Although the rate of throat cancer has increased, especially among men, many people know incredibly little about the symptoms, causes and risks of head and neck cancers, according to recent survey findings in the journal JAMA Otolaryngology and reported by
For the online questionnaire, researchers at Yale University School of Medicine asked 2,126 adults about their knowledge of head and neck cancers.
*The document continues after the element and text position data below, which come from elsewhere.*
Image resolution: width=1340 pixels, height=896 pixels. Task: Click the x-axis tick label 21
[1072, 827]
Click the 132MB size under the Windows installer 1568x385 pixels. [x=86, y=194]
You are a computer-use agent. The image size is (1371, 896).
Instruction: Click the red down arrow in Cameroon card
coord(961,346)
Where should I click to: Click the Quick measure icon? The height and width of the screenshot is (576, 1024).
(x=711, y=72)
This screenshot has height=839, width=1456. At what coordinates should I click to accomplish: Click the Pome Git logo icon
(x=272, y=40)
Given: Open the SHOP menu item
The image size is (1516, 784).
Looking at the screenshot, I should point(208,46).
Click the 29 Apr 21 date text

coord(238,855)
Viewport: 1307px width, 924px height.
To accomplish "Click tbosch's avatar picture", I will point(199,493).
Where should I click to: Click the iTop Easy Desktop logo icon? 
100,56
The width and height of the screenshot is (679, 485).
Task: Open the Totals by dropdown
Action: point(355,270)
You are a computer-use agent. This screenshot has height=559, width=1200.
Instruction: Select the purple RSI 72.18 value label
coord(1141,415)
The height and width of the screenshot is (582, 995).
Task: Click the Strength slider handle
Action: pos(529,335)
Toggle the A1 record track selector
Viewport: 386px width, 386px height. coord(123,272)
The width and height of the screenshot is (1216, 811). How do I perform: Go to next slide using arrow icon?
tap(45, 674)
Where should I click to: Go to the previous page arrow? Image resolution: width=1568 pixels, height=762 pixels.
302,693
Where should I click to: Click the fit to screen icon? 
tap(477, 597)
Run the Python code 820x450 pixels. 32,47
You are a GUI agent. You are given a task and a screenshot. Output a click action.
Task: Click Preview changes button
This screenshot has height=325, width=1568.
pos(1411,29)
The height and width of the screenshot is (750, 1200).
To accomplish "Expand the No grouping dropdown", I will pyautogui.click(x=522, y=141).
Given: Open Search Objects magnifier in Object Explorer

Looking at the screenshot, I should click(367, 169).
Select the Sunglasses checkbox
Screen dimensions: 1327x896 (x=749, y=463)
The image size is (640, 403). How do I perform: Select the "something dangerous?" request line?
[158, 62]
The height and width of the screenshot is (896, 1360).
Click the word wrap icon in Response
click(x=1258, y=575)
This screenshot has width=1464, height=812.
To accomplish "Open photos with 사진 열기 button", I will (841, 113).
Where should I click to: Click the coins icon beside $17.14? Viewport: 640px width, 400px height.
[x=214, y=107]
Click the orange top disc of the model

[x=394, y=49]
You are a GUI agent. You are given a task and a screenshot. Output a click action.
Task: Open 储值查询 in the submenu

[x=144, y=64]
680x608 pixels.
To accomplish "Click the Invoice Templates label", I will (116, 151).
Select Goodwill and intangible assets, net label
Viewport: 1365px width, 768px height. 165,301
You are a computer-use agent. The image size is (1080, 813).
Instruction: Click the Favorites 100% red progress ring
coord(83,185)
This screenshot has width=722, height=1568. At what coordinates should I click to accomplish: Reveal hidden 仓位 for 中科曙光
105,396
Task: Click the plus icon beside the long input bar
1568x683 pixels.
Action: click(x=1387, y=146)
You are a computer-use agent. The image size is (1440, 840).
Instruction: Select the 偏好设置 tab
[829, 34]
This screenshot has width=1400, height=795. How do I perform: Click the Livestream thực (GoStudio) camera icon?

Turns out, the vast majority of respondents knew almost nothing about the symptoms of the diseases. (Signs of head or neck cancers can include a sore throat, voice changes, difficulty swallowing, mouth lesions that don’t heal and neck lumps.)

What’s more, less than one percent of those surveyed identified HPV as a risk factor for neck or throat cancer. That’s troubling, said researchers, because even though head and neck cancers overall have been on the decline, rates of the diseases associated with sexually transmitted infections (STIs) have tripled over the last two decades.

“If people are aware of the risks and the signs and symptoms, they could be diagnosed earlier,” said Benjamin Judson, MD, an assistant professor of surgery at Yale and senior author of the study. What’s more, if you’re diagnosed earlier, you have a much better chance of survival.

HPV can be transmitted through oral sex and cause throat cancer as well as cancer of the voice box, mouth and tongue. (But smoking also causes these cancers.)

Currently, there are two vaccines that reduce the risk of HPV infection, but researchers do not yet know if they can prevent oral infections of the disease.